-- Tarea pendiente --
Presenta todas las líneas de las entradas siguientes como una tabla Markdown con las columnas «N.º» y «Línea», y omite las líneas en blanco.

-- Entradas proporcionadas --
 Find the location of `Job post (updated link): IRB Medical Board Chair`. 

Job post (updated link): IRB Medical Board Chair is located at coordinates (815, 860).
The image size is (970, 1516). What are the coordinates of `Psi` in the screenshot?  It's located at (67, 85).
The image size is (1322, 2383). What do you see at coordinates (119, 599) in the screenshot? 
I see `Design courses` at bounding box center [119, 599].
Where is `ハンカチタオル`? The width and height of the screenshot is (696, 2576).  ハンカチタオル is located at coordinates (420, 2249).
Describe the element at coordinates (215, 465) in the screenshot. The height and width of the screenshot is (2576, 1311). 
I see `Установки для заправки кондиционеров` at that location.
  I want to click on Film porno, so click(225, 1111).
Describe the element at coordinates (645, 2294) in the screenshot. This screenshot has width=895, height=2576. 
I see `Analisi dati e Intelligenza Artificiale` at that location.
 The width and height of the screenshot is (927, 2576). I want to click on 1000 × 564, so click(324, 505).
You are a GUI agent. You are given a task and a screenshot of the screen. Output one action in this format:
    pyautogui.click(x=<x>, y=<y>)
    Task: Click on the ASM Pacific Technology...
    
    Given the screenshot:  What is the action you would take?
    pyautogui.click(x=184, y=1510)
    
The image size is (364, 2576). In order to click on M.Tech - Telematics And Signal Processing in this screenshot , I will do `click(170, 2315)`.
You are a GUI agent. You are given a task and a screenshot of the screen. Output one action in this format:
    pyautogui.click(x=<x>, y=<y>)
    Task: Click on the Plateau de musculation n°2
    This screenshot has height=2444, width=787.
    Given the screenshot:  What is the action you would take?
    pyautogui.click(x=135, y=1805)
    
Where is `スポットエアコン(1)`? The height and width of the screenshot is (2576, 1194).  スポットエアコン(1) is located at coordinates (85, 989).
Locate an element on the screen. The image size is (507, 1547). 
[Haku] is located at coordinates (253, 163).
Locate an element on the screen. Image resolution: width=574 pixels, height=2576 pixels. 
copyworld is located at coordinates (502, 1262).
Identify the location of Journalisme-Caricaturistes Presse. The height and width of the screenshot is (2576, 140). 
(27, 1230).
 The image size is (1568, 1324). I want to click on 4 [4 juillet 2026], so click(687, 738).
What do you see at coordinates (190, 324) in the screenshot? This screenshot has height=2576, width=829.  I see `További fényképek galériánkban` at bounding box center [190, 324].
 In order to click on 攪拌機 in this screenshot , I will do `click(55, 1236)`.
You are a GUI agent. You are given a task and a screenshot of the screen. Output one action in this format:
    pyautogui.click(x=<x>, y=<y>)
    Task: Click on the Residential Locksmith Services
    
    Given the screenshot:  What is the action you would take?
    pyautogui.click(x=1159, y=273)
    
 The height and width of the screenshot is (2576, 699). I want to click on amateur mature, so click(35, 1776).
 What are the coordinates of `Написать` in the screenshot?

-- Resultado obtenido --
| N.º | Línea |
|---|---|
| 1 |  Find the location of `Job post (updated link): IRB Medical Board Chair`.  |
| 2 | Job post (updated link): IRB Medical Board Chair is located at coordinates (815, 860). |
| 3 | The image size is (970, 1516). What are the coordinates of `Psi` in the screenshot?  It's located at (67, 85). |
| 4 | The image size is (1322, 2383). What do you see at coordinates (119, 599) in the screenshot?  |
| 5 | I see `Design courses` at bounding box center [119, 599]. |
| 6 | Where is `ハンカチタオル`? The width and height of the screenshot is (696, 2576).  ハンカチタオル is located at coordinates (420, 2249). |
| 7 | Describe the element at coordinates (215, 465) in the screenshot. The height and width of the screenshot is (2576, 1311).  |
| 8 | I see `Установки для заправки кондиционеров` at that location. |
| 9 |   I want to click on Film porno, so click(225, 1111). |
| 10 | Describe the element at coordinates (645, 2294) in the screenshot. This screenshot has width=895, height=2576.  |
| 11 | I see `Analisi dati e Intelligenza Artificiale` at that location. |
| 12 |  The width and height of the screenshot is (927, 2576). I want to click on 1000 × 564, so click(324, 505). |
| 13 | You are a GUI agent. You are given a task and a screenshot of the screen. Output one action in this format: |
| 14 |     pyautogui.click(x=<x>, y=<y>) |
| 15 |     Task: Click on the ASM Pacific Technology... |
| 16 |     Given the screenshot:  What is the action you would take? |
| 17 |     pyautogui.click(x=184, y=1510) |
| 18 | The image size is (364, 2576). In order to click on M.Tech - Telematics And Signal Processing in this screenshot , I will do `click(170, 2315)`. |
| 19 | You are a GUI agent. You are given a task and a screenshot of the screen. Output one action in this format: |
| 20 |     pyautogui.click(x=<x>, y=<y>) |
| 21 |     Task: Click on the Plateau de musculation n°2 |
| 22 |     This screenshot has height=2444, width=787. |
| 23 |     Given the screenshot:  What is the action you would take? |
| 24 |     pyautogui.click(x=135, y=1805) |
| 25 | Where is `スポットエアコン(1)`? The height and width of the screenshot is (2576, 1194).  スポットエアコン(1) is located at coordinates (85, 989). |
| 26 | Locate an element on the screen. The image size is (507, 1547).  |
| 27 | [Haku] is located at coordinates (253, 163). |
| 28 | Locate an element on the screen. Image resolution: width=574 pixels, height=2576 pixels.  |
| 29 | copyworld is located at coordinates (502, 1262). |
| 30 | Identify the location of Journalisme-Caricaturistes Presse. The height and width of the screenshot is (2576, 140).  |
| 31 | (27, 1230). |
| 32 |  The image size is (1568, 1324). I want to click on 4 [4 juillet 2026], so click(687, 738). |
| 33 | What do you see at coordinates (190, 324) in the screenshot? This screenshot has height=2576, width=829.  I see `További fényképek galériánkban` at bounding box center [190, 324]. |
| 34 |  In order to click on 攪拌機 in this screenshot , I will do `click(55, 1236)`. |
| 35 | You are a GUI agent. You are given a task and a screenshot of the screen. Output one action in this format: |
| 36 |     pyautogui.click(x=<x>, y=<y>) |
| 37 |     Task: Click on the Residential Locksmith Services |
| 38 |     Given the screenshot:  What is the action you would take? |
| 39 |     pyautogui.click(x=1159, y=273) |
| 40 |  The height and width of the screenshot is (2576, 699). I want to click on amateur mature, so click(35, 1776). |
| 41 |  What are the coordinates of `Написать` in the screenshot? |